- [Estratto]:
● ● ● ●

IL CASO DEL LAZIO
«Il loro numero è cresciuto negli anni – conferma Palermo, – perché in questo modo le aziende sanitarie aggirano il blocco delle assunzioni». Un grande classico. Le infornate contrattuali le vedono con il binocolo anche i giovani medici. E allora, pur di lavorare, si buttano sulla partita Iva. Che è poi sempre un modo per sbarcare il lunario. Precari della ricetta. A Latina e Frosinone due medici su dieci sono “esterni” alla clinica nella quale operano, a Viterbo toccano addirittura quota 42%. Tra non molto, se continua così, saranno loro la maggioranza. E i sanitari di turno delle mosche bianche. Una convenzione col Servizio sanitario nazionale, qualche giro di carte all’Agenzia delle entrate, l’iscrizione alla cassa previdenziale di riferimento (cioè l’Enpam, l’Ente nazionale di previdenza e assistenza dei medici e degli odontoiatri) e via, gli oneri sono gli stessi dei colleghi regolarizzati: attenzione, scrupolosità, affidabilità. Ché un medico resta sempre un medico, anche se si fa pagare col pos. Per il resto valgono le regole del libero mercato professionale: il regime dei minimi salta oltre i 30mila euro di reddito annuo, poi i dolori passano dalla cartella clinica a quella del Fisco. Il fenomeno è talmente diffuso che, su internet, ci sono decine di pagine che spiegano per filo e per segno come fare ad aprire una partita Iva dopo la laurea in Medicina. E che calcolano, spannometricamente, quanto se ne potrebbe andare dopo, in tasse e balzelli. Esempio: con un coefficiente di redditività del 78% (che poi è quella di chi svolge attività professionali) e ricavi per 50mila euro, il dottore-libero-professionista dovrebbe ritrovarsi con mille euro di contributi deducibili e 5.700 di imposte sostitutive al 15%. L’alternativa è quella di stare a casa ad aspettare i concorsi per la sala operatoria.

● ● ● ●

- [Dati forniti]:

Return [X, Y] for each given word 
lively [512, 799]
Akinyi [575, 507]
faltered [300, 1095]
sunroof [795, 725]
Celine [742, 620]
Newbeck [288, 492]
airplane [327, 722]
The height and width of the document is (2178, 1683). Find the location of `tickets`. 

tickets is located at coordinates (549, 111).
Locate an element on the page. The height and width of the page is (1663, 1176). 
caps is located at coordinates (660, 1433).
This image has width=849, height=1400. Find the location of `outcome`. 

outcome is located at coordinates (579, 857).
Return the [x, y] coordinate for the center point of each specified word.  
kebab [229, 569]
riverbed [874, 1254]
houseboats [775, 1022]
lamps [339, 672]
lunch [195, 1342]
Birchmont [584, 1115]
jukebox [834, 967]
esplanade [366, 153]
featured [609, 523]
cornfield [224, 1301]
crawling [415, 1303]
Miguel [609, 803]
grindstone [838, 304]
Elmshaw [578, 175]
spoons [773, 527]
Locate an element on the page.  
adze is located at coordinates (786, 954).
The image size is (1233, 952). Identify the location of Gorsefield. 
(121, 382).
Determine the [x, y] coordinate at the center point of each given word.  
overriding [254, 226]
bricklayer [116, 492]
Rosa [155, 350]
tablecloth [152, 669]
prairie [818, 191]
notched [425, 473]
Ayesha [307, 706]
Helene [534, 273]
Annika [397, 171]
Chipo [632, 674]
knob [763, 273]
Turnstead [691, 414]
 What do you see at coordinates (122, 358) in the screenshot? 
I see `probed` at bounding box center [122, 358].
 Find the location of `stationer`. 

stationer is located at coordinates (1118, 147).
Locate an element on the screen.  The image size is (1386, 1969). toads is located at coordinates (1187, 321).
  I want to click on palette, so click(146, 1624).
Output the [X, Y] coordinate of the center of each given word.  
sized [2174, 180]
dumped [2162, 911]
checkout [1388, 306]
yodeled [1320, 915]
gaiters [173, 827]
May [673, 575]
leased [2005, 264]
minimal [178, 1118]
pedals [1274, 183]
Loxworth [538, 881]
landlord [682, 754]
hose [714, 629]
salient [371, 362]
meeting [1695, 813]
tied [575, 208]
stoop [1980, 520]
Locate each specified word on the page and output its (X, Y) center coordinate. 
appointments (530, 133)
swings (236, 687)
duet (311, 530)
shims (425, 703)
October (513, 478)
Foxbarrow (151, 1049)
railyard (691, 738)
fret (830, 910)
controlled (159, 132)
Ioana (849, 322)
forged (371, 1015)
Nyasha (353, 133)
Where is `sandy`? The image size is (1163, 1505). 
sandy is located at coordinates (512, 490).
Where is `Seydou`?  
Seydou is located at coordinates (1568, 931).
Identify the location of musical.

● ● ● ●

- [Azioni da svolgere]:
• A. Nell'estratto sui medici a partita Iva nel Lazio, quale quota di medici "esterni" si registra a Viterbo?
• B. Quali città sono nominate nell'estratto sui medici a partita Iva? Elencale tutte.
• C. Continua l'estratto sui medici a partita Iva nel Lazio, partendo dopo la sua ultima frase.
Le righe non hanno alcun ruolo in questo lavoro.

- [Risposte numerate]:
• A. Il 42%.

• B. Latina, Frosinone, Viterbo.

• C.
RAPPORTO DI LAVORO
E comunque non è tutto rose e fiori. Spesso, questi dottori «non hanno una qualifica specifica per svolgere la funzione richiesta», sbottano i sindacati. Della serie: hanno pure accumulato mesi e anni di esperienza nei reparti di emergenza e di urgenza, ma il loro curriculum finisce lì. «In secondo luogo – chiosa Palermo, – visto che il loro rapporto di lavoro non è stabile, è impossibile controllare i turni accumulati. Cosa che si traduce in una mancanza di sicurezza per se stessi e per gli altri. Infine, proprio perché chiamati di giorno in giorno e in posti diversi, hanno più difficoltà a conoscere in modo approfondito l’ambiente di lavoro e le procedure». E certo, la soluzione migliore (per tutti, pazienti compresi) sarebbe quella di una maxi assunzione nazionale sia nei presidi ospedalieri che nelle scuole di specializzazione, in modo da tamponare i buchi che si stanno allargando come voragini. Ma quella è una soluzione politica, deve metterci le mani il governo e trovare le coperture e far quadrare i conti. E insomma, non è poi così semplice.